● WORK INSTRUCTIONS:
Take the entries below and print only the lines from the one with "Given: Open the Reported issues tab" through the one with "The image size is (1481, 812).", exactly as they stand, both ends included.

● EXCERPTED RECORDS:
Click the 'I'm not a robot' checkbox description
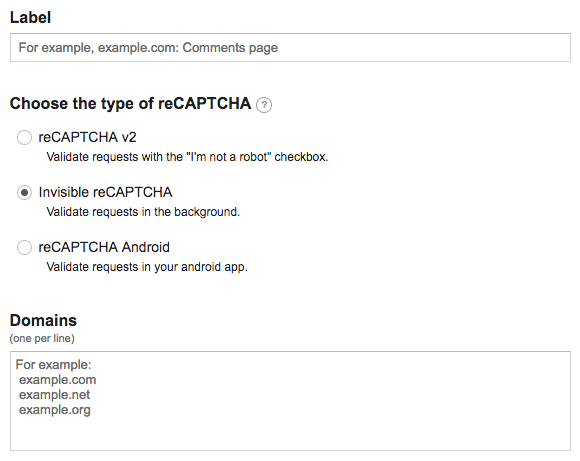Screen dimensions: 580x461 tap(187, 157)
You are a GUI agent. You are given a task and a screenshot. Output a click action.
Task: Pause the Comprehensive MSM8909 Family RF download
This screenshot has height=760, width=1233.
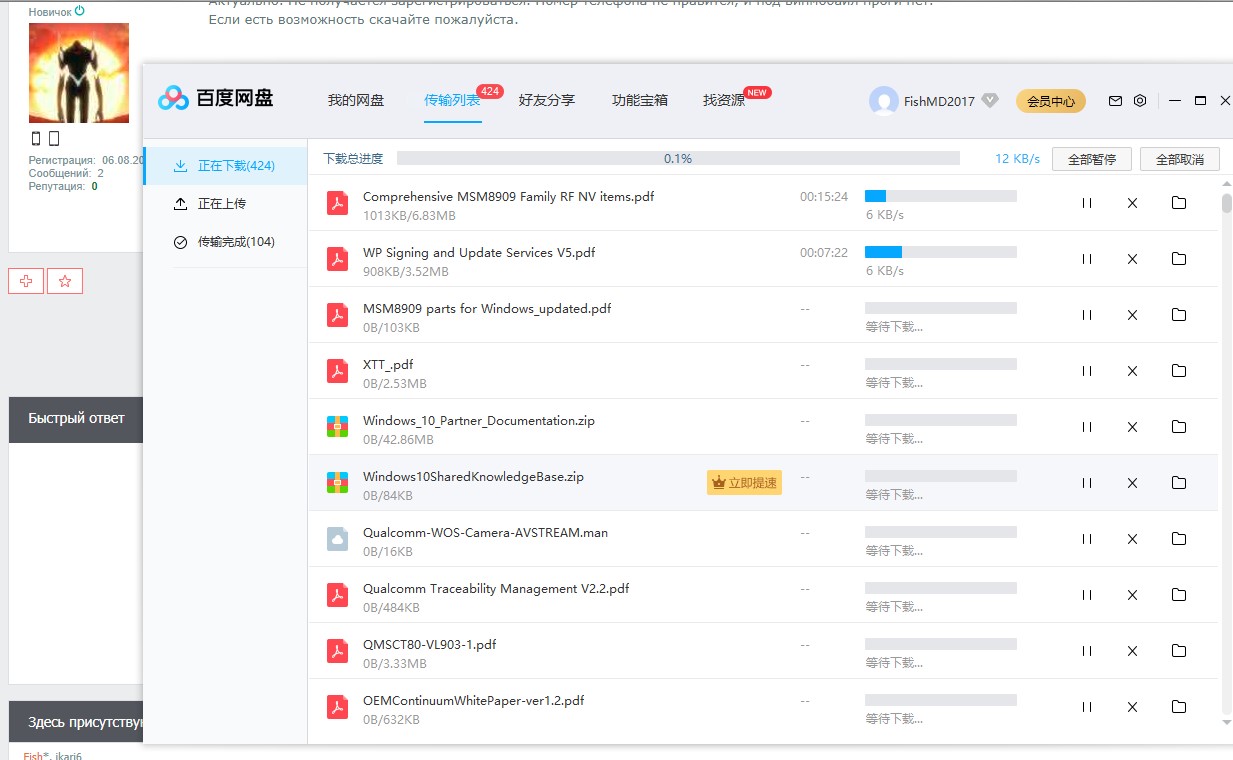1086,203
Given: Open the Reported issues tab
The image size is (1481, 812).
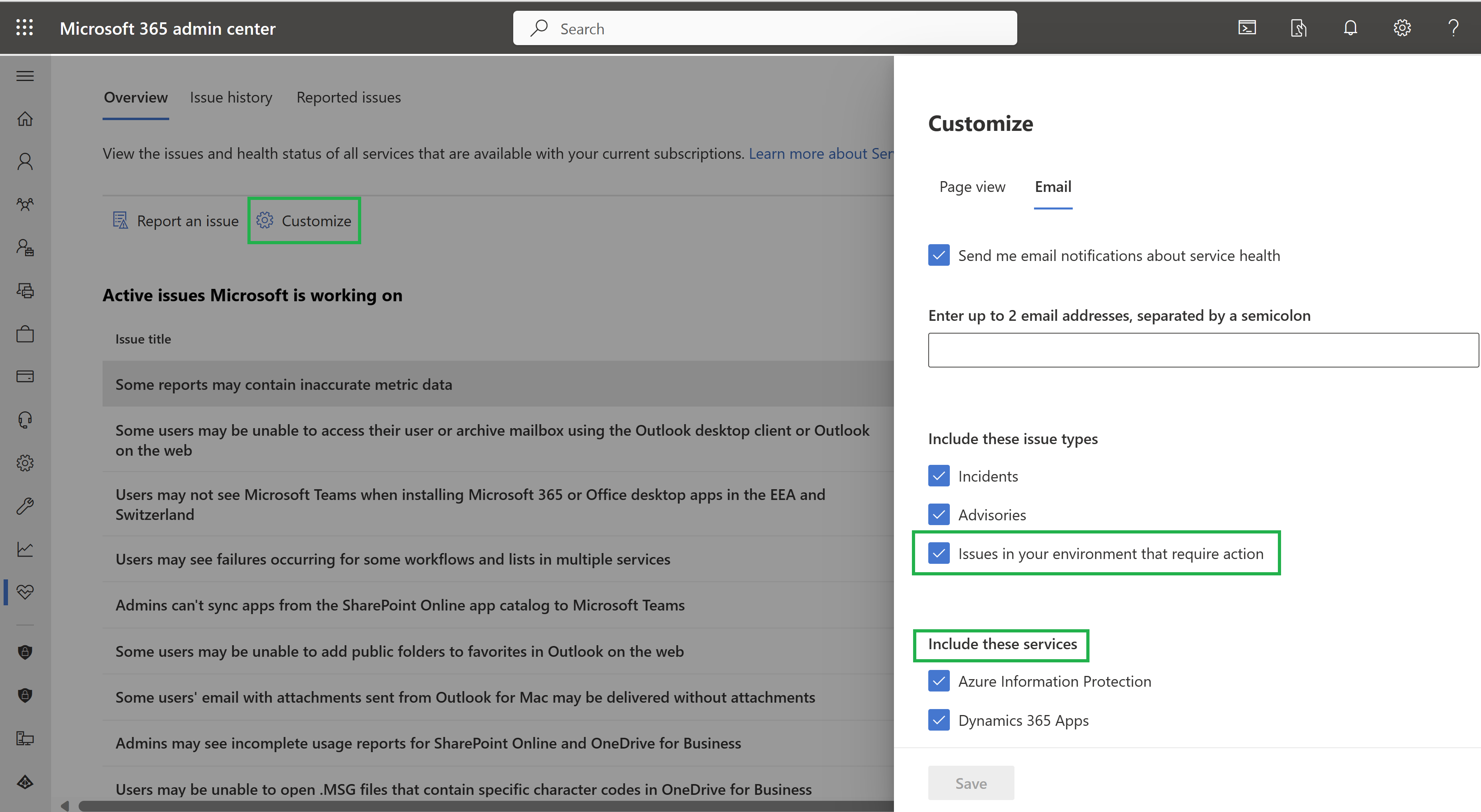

* * *

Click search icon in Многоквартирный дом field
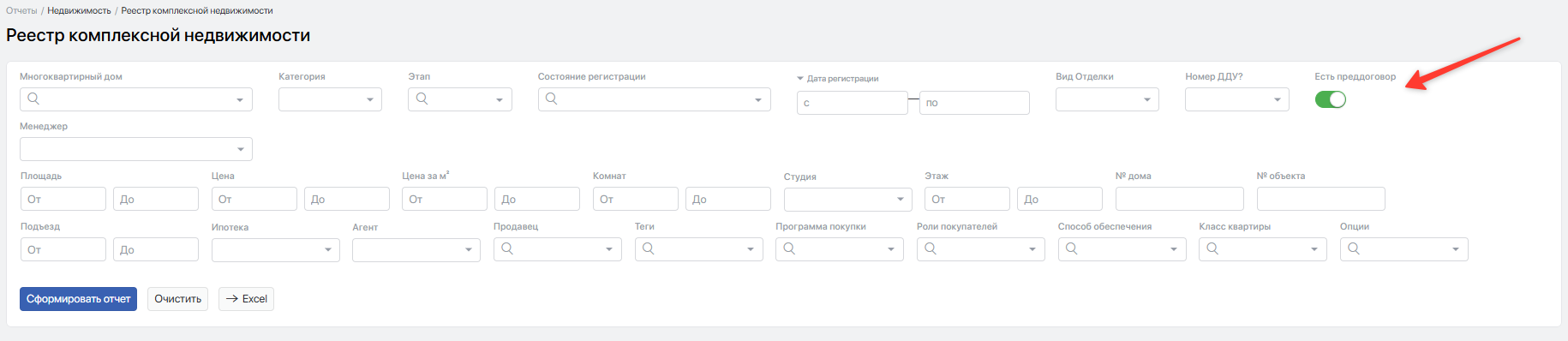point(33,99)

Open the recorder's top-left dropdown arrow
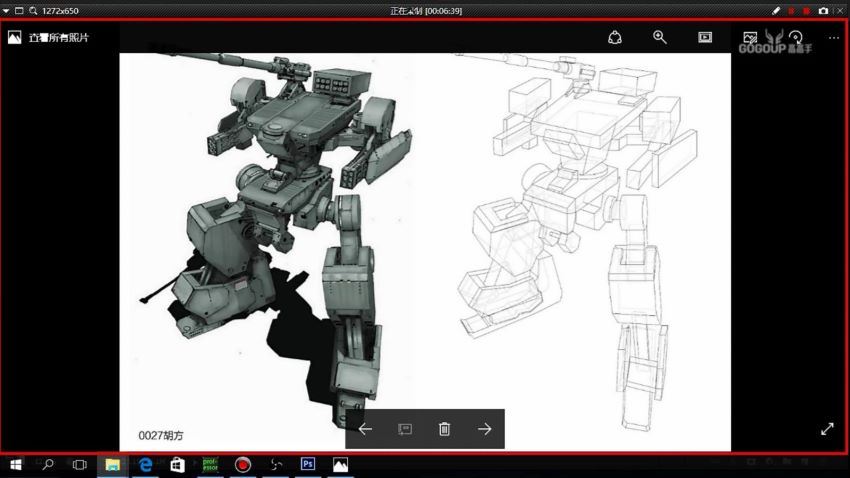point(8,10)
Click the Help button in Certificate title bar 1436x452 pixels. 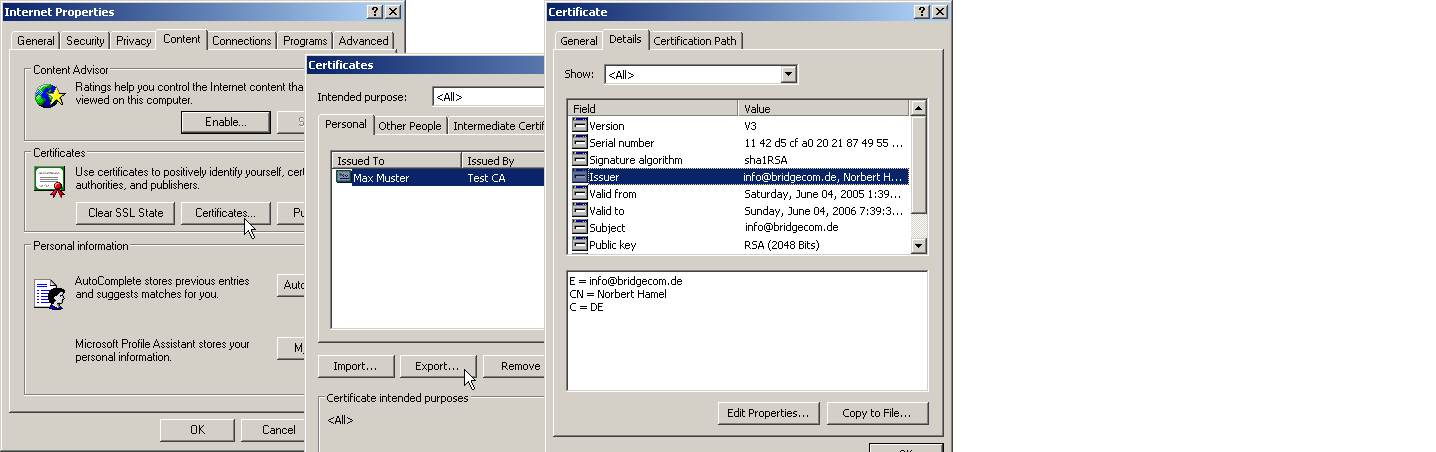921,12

● FINISHED EXERCISE:
Given: Open the Reported issues tab
The image size is (1481, 812).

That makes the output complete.